May 26 NEW Gemini 3.5 Pro announced at Google I/O — June release
Google announced Gemini 3.5 Pro at I/O, positioned to compete with Opus 4.8. Also debuted Antigravity 2.0 — built a working OS in ~12 hours using 93 subagents.
May 25 PRICE DeepSeek V4 Flash price cut permanent — $0.14/$0.28
DeepSeek made V4 Flash price cut permanent. Roughly 429x cheaper than GPT-5.5. The price war between open-source and proprietary APIs continues to accelerate.
May 24 NEW Grok 4.1 Fast — 2M context window from xAI
xAI released Grok 4.1 Fast with longest context window at 2M tokens. Priced at $0.20/$0.50 per 1M tokens. Targeting price/performance for long-context code tasks.

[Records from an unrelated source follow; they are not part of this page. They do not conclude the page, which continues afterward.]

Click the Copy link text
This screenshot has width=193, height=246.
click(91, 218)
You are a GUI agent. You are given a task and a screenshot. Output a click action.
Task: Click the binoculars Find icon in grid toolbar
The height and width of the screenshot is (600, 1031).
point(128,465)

May 23 UPD Kimi K2.6 open weights released (MIT)
Moonshot AI released Kimi K2.6 under MIT license. At 80.2% SWE-bench, highest-scoring open-weight coding model. Features 300-agent orchestration for complex multi-file tasks.

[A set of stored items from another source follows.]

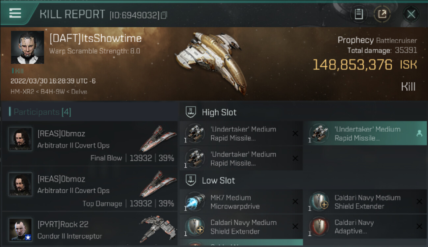This screenshot has height=247, width=428.
Task: Click the Low Slot section header
Action: (218, 180)
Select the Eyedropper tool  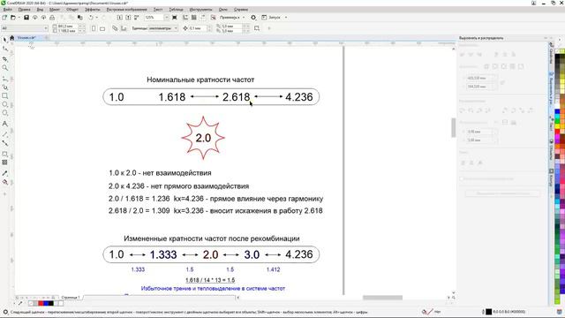click(4, 173)
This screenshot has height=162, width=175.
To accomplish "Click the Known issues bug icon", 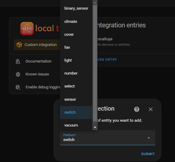I will (x=18, y=74).
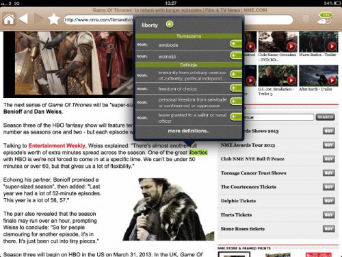Tap the home icon in toolbar
Viewport: 342px width, 257px height.
(x=9, y=19)
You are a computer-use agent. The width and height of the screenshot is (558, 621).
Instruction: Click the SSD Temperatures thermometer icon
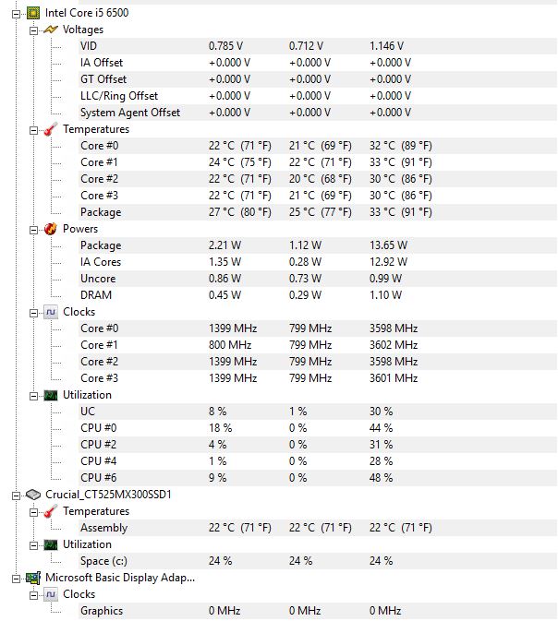tap(51, 511)
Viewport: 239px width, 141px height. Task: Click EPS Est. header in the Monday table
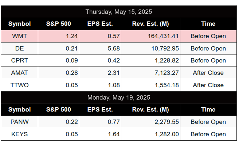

May 22 PRICE OpenAI cuts GPT-5.5 prices 30% in response to DeepSeek
OpenAI reduced GPT-5.5 pricing by 30%, following DeepSeek aggressive price cuts. Price war between proprietary and open-source models continues.
May 21 NEW OpenAI Codex gets agent sandboxing — Seatbelt isolation
OpenAI added kernel-level sandboxing to Codex CLI using macOS Seatbelt and Linux Landlock+seccomp. Sub-agents run in isolated environments. Also introduced spawn_agents_on_csv for data-pipeline parallelism.

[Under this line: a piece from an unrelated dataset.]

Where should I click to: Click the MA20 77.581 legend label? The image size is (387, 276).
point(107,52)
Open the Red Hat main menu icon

May 20 NEW Google launches Gemini Spark — 24/7 personal AI agent
Google unveiled Gemini Spark at I/O 2026 — runs 24/7 on Google Cloud. Built on Gemini Flash 3.5 + Antigravity. Integrates with Gmail, Calendar, Drive. Exclusive to AI Ultra subscribers.
May 20 NEW Claude Code gets sub-agents + Agent Teams
Anthropic added lightweight sub-agents with isolated context and Agent Teams — experimental P2P agent communication where agents debate and collaborate without central hub.
May 07 NEW AMD launches MI350P PCIe AI card — on-prem AI
AMD released MI350P, first PCIe Instinct GPU since 2022. Dual-slot air-cooled PCIe 5.0, 144GB HBM3e, 4.6 petaFLOPS FP4. Fits standard 19-inch servers. Helios rack shipping H2 2026.
Apr 24 PRICE DeepSeek V4 Flash preview — $0.14/$0.28, 79% SWE-bench
DeepSeek released V4 Flash at $0.14/$0.28 per 1M tokens — 429x cheaper than Opus at 79% SWE-bench. Reshaping the LLM pricing landscape.
Apr 07 NEW Dreamina Seedance 2.0 launches in US — #1 video at 1,216 Elo
ByteDance launched Seedance 2.0 on CapCut in the US. Topped Artificial Analysis video leaderboard at 1,216 Elo, outperforming Sora 2 and Veo 3.1.